Sabendo que a Igreja sempre contém em si mesma a função de mistério de salvação, nota-se que muitos missionários exerceram seu trabalho evangelizador quase sempre desvinculados da instituição; iam percorrendo o território nacional pregando, ensinando a rezar, testemunhando uma vida ao lado dos empobrecidos.
Também é preciso reconhecer o trabalho evangelizador dos eremitas como Pedro Palácios aqui no Espírito Santo. Evangelizava com o testemunho de pobreza, rezando o terço com os mais pobres da sociedade, evangelizando com a própria vida. Mas também temos que reconhecer o grande papel dos catequistas, dos rezadores, do povo simples que procurava servir a Deus em suas devoções. Dizia-se que era um catolicismo de “muita reza, pouca missa, muito santo, pouco padre”. Até hoje temos um catolicismo marcado por devoções, por peregrinações, promessas, por festas em santuários como o da Penha.
O Padroado aprisionou a Igreja do Brasil até os tempos da República. Em razão disso, pouco ou nenhum envolvimento institucional em relação à situação dos negros escravizados. Entendiam que a vinda dos negros para o Brasil significava a oportunidade que eles estavam tendo para serem batizados e alcançarem a salvação. Entendia-se também que o cuidado dos escravos estava sob a responsabilidade dos seus senhores e a Igreja deveria cuidar dos pobres da sociedade, não negros.
Os tempos republicanos estiveram diante de inúmeros desafios, contudo a Igreja manteve-se como uma grande instituição presente de maneira hegemônica na sociedade brasileira. Os ventos da renovação pastoral na questão social começam com o pontificado do Papa João XXIII. Ele mesmo faz um grande apelo aos governos para que resolvam os graves e múltiplos problemas de caráter civil, social e econômico. Através da Encíclica Mater et Magistra o Papa faz uma convocação dos fieis para a grande tarefa no campo social, considerada pela CNBB como “oportuníssima para o caso especial do Brasil”.
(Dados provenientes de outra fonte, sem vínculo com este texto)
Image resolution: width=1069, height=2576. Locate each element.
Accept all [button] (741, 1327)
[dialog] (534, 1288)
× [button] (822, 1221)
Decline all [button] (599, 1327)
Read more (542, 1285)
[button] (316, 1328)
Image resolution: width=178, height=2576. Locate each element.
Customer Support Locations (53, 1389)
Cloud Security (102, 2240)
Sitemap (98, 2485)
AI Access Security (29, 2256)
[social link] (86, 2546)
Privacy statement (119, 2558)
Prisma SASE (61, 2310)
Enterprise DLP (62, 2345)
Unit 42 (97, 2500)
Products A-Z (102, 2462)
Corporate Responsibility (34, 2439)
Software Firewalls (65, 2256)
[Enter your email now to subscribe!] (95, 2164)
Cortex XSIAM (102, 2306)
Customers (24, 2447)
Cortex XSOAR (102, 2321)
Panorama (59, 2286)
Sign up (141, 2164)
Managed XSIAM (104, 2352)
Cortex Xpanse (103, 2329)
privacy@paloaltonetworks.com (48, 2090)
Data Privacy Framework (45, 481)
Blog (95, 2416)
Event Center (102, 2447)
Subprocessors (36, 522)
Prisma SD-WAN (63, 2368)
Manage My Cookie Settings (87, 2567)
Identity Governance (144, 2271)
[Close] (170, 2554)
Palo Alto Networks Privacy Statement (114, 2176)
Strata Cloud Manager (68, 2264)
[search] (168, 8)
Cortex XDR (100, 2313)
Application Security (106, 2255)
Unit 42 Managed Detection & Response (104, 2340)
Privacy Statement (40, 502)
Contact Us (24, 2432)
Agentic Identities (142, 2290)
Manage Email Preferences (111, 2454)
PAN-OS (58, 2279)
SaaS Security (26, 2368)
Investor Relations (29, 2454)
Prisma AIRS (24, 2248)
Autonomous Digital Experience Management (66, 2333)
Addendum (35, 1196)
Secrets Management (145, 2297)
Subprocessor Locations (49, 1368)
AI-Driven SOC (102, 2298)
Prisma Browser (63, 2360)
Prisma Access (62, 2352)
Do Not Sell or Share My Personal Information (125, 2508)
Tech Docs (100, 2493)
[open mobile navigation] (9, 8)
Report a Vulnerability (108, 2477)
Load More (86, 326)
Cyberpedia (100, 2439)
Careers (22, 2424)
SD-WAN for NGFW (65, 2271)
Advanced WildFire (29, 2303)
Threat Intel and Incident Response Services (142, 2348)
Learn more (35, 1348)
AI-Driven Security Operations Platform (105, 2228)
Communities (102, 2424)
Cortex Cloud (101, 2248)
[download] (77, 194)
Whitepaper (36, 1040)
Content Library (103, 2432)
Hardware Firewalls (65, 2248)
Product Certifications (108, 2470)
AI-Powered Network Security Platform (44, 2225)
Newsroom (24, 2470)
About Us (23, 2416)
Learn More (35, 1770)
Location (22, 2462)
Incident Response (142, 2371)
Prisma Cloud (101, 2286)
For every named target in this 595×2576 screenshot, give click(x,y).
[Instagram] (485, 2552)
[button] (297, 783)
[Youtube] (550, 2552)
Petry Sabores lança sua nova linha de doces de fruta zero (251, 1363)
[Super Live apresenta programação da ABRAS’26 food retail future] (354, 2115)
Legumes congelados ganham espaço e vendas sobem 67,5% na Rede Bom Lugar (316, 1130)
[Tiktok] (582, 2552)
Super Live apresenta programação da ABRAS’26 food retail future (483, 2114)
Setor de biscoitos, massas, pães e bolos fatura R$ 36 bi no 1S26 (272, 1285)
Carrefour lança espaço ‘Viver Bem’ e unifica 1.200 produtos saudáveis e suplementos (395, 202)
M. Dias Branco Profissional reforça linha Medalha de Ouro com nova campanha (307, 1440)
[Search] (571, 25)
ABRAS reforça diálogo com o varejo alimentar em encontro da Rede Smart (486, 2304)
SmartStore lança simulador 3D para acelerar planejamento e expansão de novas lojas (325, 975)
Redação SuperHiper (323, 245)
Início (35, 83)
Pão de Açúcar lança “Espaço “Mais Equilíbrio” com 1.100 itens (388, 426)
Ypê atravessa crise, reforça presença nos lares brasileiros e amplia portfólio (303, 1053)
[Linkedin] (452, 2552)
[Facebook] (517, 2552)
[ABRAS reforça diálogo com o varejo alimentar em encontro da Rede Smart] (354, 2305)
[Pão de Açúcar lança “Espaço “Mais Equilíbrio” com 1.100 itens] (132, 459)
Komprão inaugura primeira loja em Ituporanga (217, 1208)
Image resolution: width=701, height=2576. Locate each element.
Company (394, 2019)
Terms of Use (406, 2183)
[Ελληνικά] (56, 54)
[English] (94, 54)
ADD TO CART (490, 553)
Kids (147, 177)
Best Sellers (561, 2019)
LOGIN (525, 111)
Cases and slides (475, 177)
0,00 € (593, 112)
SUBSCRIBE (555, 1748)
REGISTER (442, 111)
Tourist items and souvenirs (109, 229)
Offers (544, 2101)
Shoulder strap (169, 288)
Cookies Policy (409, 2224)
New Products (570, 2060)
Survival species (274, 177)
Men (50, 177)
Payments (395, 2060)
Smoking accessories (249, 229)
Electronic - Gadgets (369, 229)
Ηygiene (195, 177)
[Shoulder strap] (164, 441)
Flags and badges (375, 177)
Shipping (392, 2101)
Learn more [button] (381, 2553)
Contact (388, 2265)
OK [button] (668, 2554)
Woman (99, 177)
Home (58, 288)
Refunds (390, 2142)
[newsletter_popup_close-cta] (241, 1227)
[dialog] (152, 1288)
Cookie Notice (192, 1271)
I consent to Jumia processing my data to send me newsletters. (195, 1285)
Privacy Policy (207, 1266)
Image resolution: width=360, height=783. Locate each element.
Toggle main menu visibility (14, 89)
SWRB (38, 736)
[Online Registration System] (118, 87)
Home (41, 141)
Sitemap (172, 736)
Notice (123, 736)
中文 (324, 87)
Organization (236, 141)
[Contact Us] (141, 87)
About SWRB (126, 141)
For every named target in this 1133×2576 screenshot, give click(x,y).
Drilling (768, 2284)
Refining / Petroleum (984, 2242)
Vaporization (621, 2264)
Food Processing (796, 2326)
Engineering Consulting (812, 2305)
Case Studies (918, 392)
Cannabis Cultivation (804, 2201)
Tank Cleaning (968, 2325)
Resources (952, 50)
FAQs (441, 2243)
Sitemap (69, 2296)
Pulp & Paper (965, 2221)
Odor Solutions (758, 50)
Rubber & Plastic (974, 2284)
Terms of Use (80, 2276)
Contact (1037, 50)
Essa Encíclica deu um vigoroso impulso à linha de compromisso social da Igreja do Brasil com o engajamento em questões como a reforma agrária, a sindicalização rural e a educação de base no campo. A Igreja do Brasil vai tomando autoconsciência do seu papel na sociedade brasileira. Até hoje esse caminho é muito difícil.
Por fim, gostaria de mencionar as principais orientações da Cartilha das Pastorais Sociais publicada pela CNBB convocando a Igreja para ser presença testemunhal, ser alerta em forma de denúncia a respeito da existência dos diversos submundos na sociedade, e ser uma ação social na forma de serviço que multiplica as atividades de conscientização, organização e transformação que levam à conversão pessoal que leve às mudanças concretas da ordem social, econômica e política. A cartilha ainda recomenda uma articulação com as demais Igrejas cristãs e não cristãs, com as forças vivas da sociedade que contribuem para transformar a sociedade.
A Campanha Paz e Pão dessa forma busca integrar a solidariedade da doação de cestas básicas, a espiritualidade que alimenta a fé e a caridade, e a formação para ação de transformação das estruturas de injustiça que são causadoras da fome em nossa sociedade. Dessa forma, a Campanha convoca toda a sociedade e em especial os cristãos para a luta pelo direito, a defesa das políticas públicas e a saciedade do povo que está com fome.